Sampling is usually the fastest path to performance data and can give you line numbers for expensive lines and call path information. However, it will also pickup system libraries and can be a bit difficult to interpret. The plot below shows exclusive time for the four test cases, warmSnake, spinESRF_18GeV, spinSaturne and solenoid in that order, from top to bottom. These profiles are using the development branch The times are listed in seconds. Time spent in .TAU application is the total program runtime. Any entry containing [SUMMARY] indicates TAU's best estimation of the total time spent in that procedure. Items containing [SAMPLE] indicate a sampling region where significant time was spent.

Screenshot 2019-05-08 15 52 31

From inspecting compiler-instrumentation profiles, presented further below, it is clear that the first case (window 0, corresponding to warmSnake) and the last case (window 3, corresponding to solenoid) are completely dominated by I/O heavy routines. Looking at the sampling based profiles above, we see that these two cases appear to spend a lot of time in libgfortran where the samples are unresolved because GCC/GFortran was not built without debug symbols enabled, and in other system level or compiler level functions which are mostly I/O related. It is likely that the unresolved samples in libgfortran are also I/O related.

The updated tracking algorithm's sampling based profile for the top six most sampled procedures matches closely to the findings above for the two I/O dominated cases shown in windows 0 and 3, warmSnake and solenoid. However, for the two computationally intensive spin calculations the new particle update procedures make their way into the top six most sampled procedures. The sampling profiles for these cases is shown below.

Screenshot 2019-05-08 16 13 41

In particular line 70 of particle_impl.f90 is flagged as being particularly expensive:

derivB(:,k) = matmul( dnB(:, 1:orderEnd(k)), monomsU(1:orderEnd(k)) )

There are three potential issues with this line:

  1. Array slices as arguments to the Fortran intrinsic function matmul may trigger the creation of array temporaries at runtime, triggering unneeded copying.
  2. The orderEnd integer array produces a level of indirection that inhibits compiler optimizations and, since the integer array is known at compile time, it should be replaced with a compile time constant, or better yet, completely eliminated through another means. (Specialized procedures or the use of a strategy pattern are two ideas that spring to mind.)
  3. The intrinsic matmul can be replaced with calls to linear algebra libraries, often automatically. GFortran has certain default size thresholds that trigger this, and compiler flags that can tweak this threshold and force or disable using BLAS/LAPACK matrix multiply procedures. The matrices in question are relatively small, and it should be investigated as to whether or not GFortran is calling into specialized linear algebra libraries, and experiment with turning this off and on.

Instrumentation Based Profiles

While automatic source based instrumentation with TAU often yields the most accurate results with the least overhead, the parsers used by PDT and TAU have difficulty with both the very old deprecated constructs such as ENTRY used by legacy portions of zgoubi, as well as some of the very modern features such as submodules in the refactored portions. As a result, compiler-based instrumentation has been utilized to achieve robustness, at, perhaps, a slight decrease in flexibility and slightly higher runtime overhead.
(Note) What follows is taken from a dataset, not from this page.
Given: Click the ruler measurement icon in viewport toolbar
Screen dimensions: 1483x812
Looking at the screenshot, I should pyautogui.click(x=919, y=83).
Direct instrumentation, whether compiler based, manual or automatic using PDT and parsers, results in calls to TAU's API being inserted at the entrance to--and exit from--every procedure within zgoubi's source code. As a consequence of this, it is both the most accurate form of profiling, but also poses the greatest risk to artificially inflate runtimes if calls to the TAU instrumentation API are made too frequently and/or by procedures which do not contain any measurable work. As such, the performance engineer will typically start by instrumenting everything, and then narrowing the files and procedures instrumented by use of a selective instrumentation file. This file consists of a list of procedures and/or files to exclude (blacklist) or include (whitelist). Using this approach, only the innermost kernels responsible for the majority of program runtime are instrumented, while procedures called with great frequency, but containing little work can be excluded. (Any time spent in such a procedure will end up attributed to the first instrumented parent caller on the current call-stack.) Because testing was conducted across multiple cases with different paths taken through the code, two selective instrumentation files were generated for the development version of zgoubi and two were generated for the new particle update version. The first one excludes all but the most time expensive computational and I/O procedures for both versions of the app. The second excludes everything except for the most computationally expensive procedures, including I/O procedures that may be important for the two most I/O heavy test cases. Below profiles are presented where case 0 and 3 (warmSnake and solenoid) are presented using the selective instrumentation file that includes I/O. The two middle cases, 1 and 2 (spin_ESRF18GeV and spinSaturne) are not dominated by I/O, and therefore in order to accurately profile the computationally intensive procedures the more restrictive instrumentation file was used that excludes I/O to minimize inaccuracy and scrutinize the particle update procedures.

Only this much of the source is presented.